_Kutipan Dokumen:_
Meskipun ada perjanjian, dan sejumlah masalah ekonomi seperti banjir dan kelaparan mencengkeram Korea Utara di pertengahan sampai akhir 1990-an, negara terus mengembangkan teknologi rudal menengah dan jarak jauh. DPRK, mengklaim mereka meluncurkan sebuah satelit, bahkan roket terbang di atas Jepang dan ke Samudera Pasifik.
Pada tahun 2002, DPRK mengakui keberadaan program senjatanya, yang berarti melanggar perjanjian dengan Amerika Serikat. Tahun berikutnya DPRK secara resmi menarik diri dari NPT dan mulai memproduksi plutonium untuk senjata dari reaktor.

_Tujuan Anda:_
Kutip tanpa perubahan bagian dari teks tentang program senjata Korea Utara yang dibuka dengan kata-kata yang memuat "Meskipun ada perjanjian, dan" dan ditutup dengan "senjata dari reaktor.".

_Bahan yang Disediakan:_
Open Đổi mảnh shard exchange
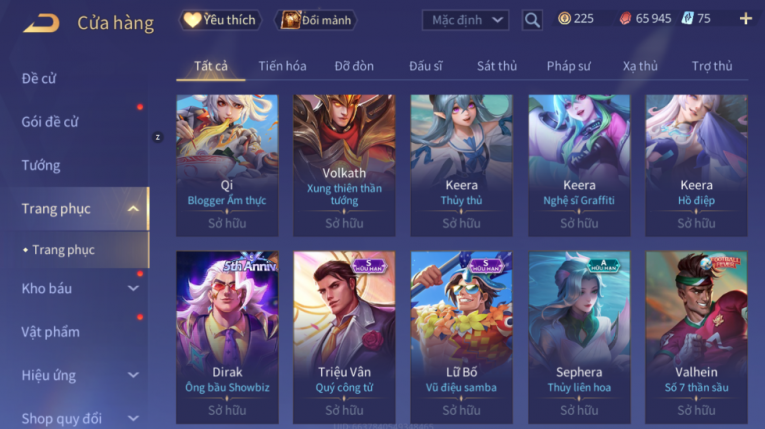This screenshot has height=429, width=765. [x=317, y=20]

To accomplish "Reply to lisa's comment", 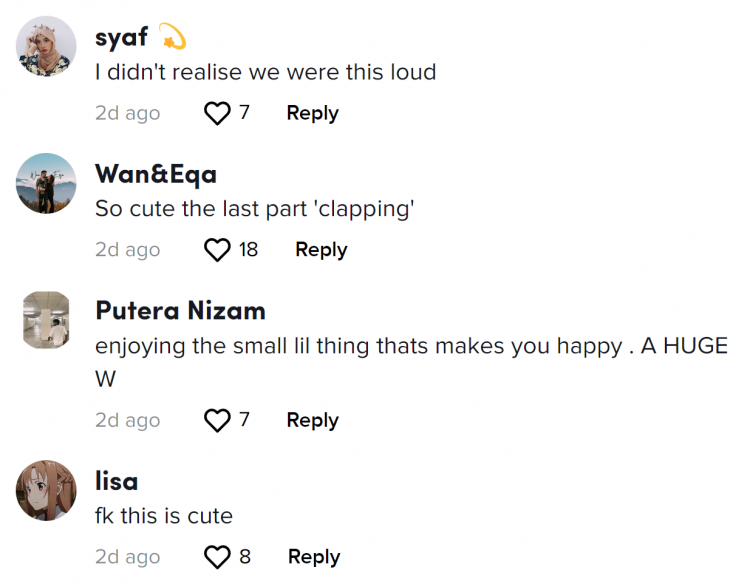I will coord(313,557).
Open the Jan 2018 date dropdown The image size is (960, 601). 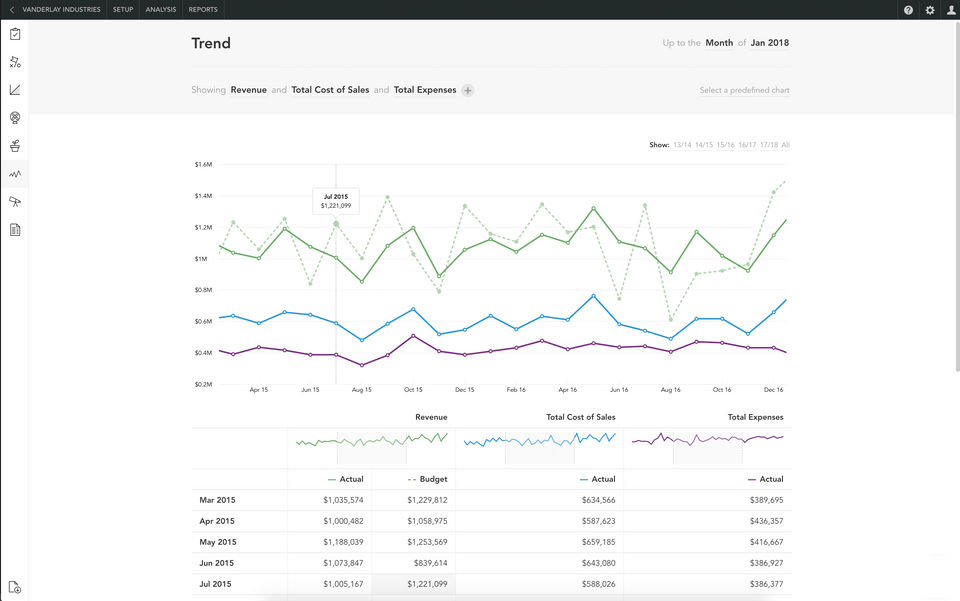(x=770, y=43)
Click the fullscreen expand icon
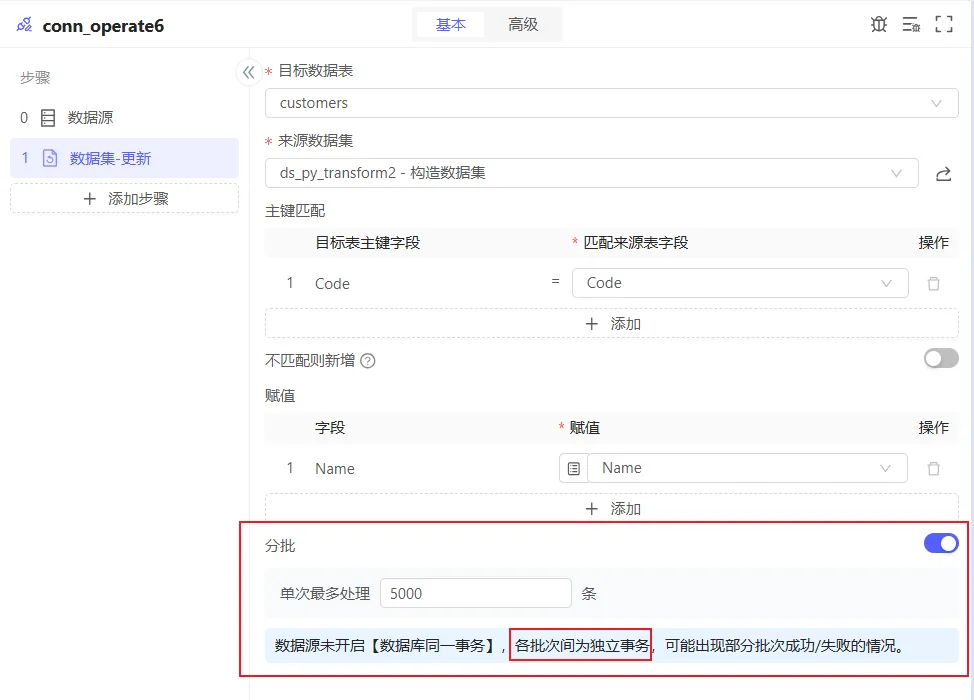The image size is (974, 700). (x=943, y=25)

_Jawaban Tugas:_
Meskipun ada perjanjian, dan sejumlah masalah ekonomi seperti banjir dan kelaparan mencengkeram Korea Utara di pertengahan sampai akhir 1990-an, negara terus mengembangkan teknologi rudal menengah dan jarak jauh. DPRK, mengklaim mereka meluncurkan sebuah satelit, bahkan roket terbang di atas Jepang dan ke Samudera Pasifik.
Pada tahun 2002, DPRK mengakui keberadaan program senjatanya, yang berarti melanggar perjanjian dengan Amerika Serikat. Tahun berikutnya DPRK secara resmi menarik diri dari NPT dan mulai memproduksi plutonium untuk senjata dari reaktor.